The House of Wolves (House of Wolves #1)(77)







Plus the secondary headline:





Suspect Behavior from Wolves Owner


with Cop “Investigating” Her



I slumped back into my chair.

“It’s not what it looks like.”

“Are you sleeping with him?” Megan said.

“None of your goddamn business. But no.”

“Jenny,” Megan said, “there’s no way for you to spin this. Or for us to ignore this. What the whole world is about to see is you and the detective investigating two murders in your family gazing longingly into each other’s eyes.”

“Would it matter to you if I told you how badly that particular dinner date ended?”

“Not even a little bit.”

Her phone pinged again. She nodded.

“Okay. TMZ is running with it.”

“You make it sound as if that’s the paper of record.”

“With stuff like this, it pretty much is.”

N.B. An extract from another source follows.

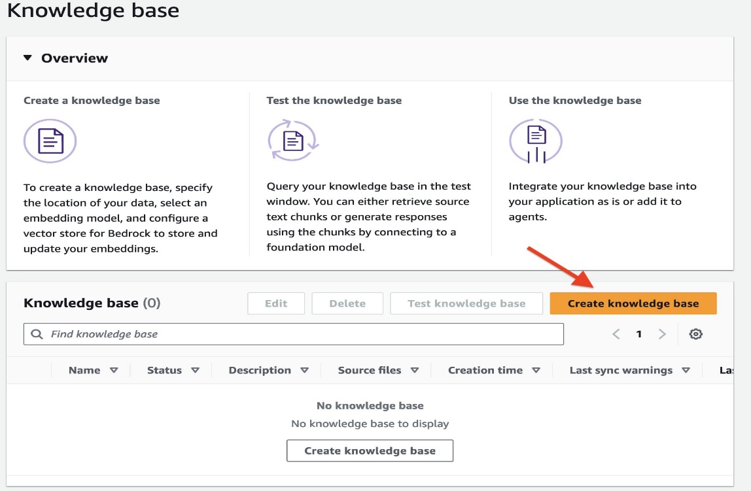Go to previous page arrow
This screenshot has width=751, height=491.
616,334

“We aren’t obligated to run with the crowd on this,” I said.

“There is no we right now,” Megan said. “There’s just the paper. And so you know? We are going to run with the crowd on this, fast as we can. When you gave me this job you told me to edit the paper my way. So let me do that now. If you’d like to give me a quote, we can throw it into the news story. If not, we need to get this up now.”

I leaned forward and looked at the photographs she’d spread out on her desk. My eyes had originally passed right over the one of Ben and me standing on his front porch the night he’d invited me in.

I pointed to that one now.

“I didn’t even go inside that night. But that doesn’t matter, either, does it?”

“You’ve been in the crosshairs for weeks,” Megan said. “You ought to know the rules of engagement by now.”

I leaned back in my chair, feeling very tired at the moment. Tired of just about everybody and everything.

“Is it even worth asking where these pictures came from?”

“Sure,” Megan said. “It was Bert Patricia.”

“Private detective to the stars? I don’t even know why he calls himself private. He’s in the papers almost as much as I am.” I held up a hand. “Wait—didn’t Bert Patricia go to jail?”

“On the phone hacking thing,” Megan said. “Somehow he beat the rap.”

“So he doesn’t care that people know he’s the one who’s been following me?”

“One of the people following you,” she said. “Are you kidding? He wants people to know it was him, even if he can’t come right out and say that himself. It puts him right where he wants to be: in the middle of a big story.”

“My brother Jack must have hired him. When Jack wasn’t having one of his reporters following me from time to time.”

“Nope,” Megan said. “If he had, the only place where you’d be able to see these pictures would be at Wolf.com.”

“So if he didn’t, who do you think did?”

“I was getting to that,” Megan said. “I don’t think. I know who did.”

“I thought private detectives didn’t reveal who their clients are.”

“The ethical ones usually don’t,” Megan said. “But Bert couldn’t resist telling one of our reporters, who’s been covering him for years. On background, of course.”

“So who did hire him?”

“The commissioner of the National Football League,” Megan Callahan said.





Ninety-Two



WHEN I CALLED JOEL ABRAMS, he denied ever having heard of Bert Patricia and tried to act offended that I would accuse him of stooping to such a thing.

“Our league is better than that,” Abrams said.

“Really? Since when?”

“And this isn’t about my behavior, anyway,” Abrams said. “It’s about yours.”

“I just hope you’re as intrepid the next time one of your other owners gets caught with his pants down.”

“I’m not the one having an inappropriate relationship.”

“Neither am I,” I said, and hung up on him.

I had chosen not to give a quote to my own paper or anybody else about what the whole world was calling an affair, even if both Ben Cantor and I knew it wasn’t an affair, never had been, and never would be, the way things were going.

What I did instead was leave town.

I made my first road trip of the season with the Wolves, for our Sunday game in Seattle against the Seahawks, even leaving a couple of days early. While I was away, my principal at Hunters Point, Joey Rubino, coached the Bears on Saturday to a tie. It wasn’t a win, but it wasn’t a loss, either, and the team held first place in our league with the playoffs not far off.

Then the Wolves won big against the Seahawks on Sunday, in perhaps Billy McGee’s best performance since he’d returned to the league. With a month left in the regular season, the team was closing in on its first playoff spot in years.

I took one call over the weekend, from Ben Cantor, while waiting for our team plane to take off for the flight back to San Francisco. He said he wanted me to know that he wasn’t being taken off either case—my father’s or Thomas’s.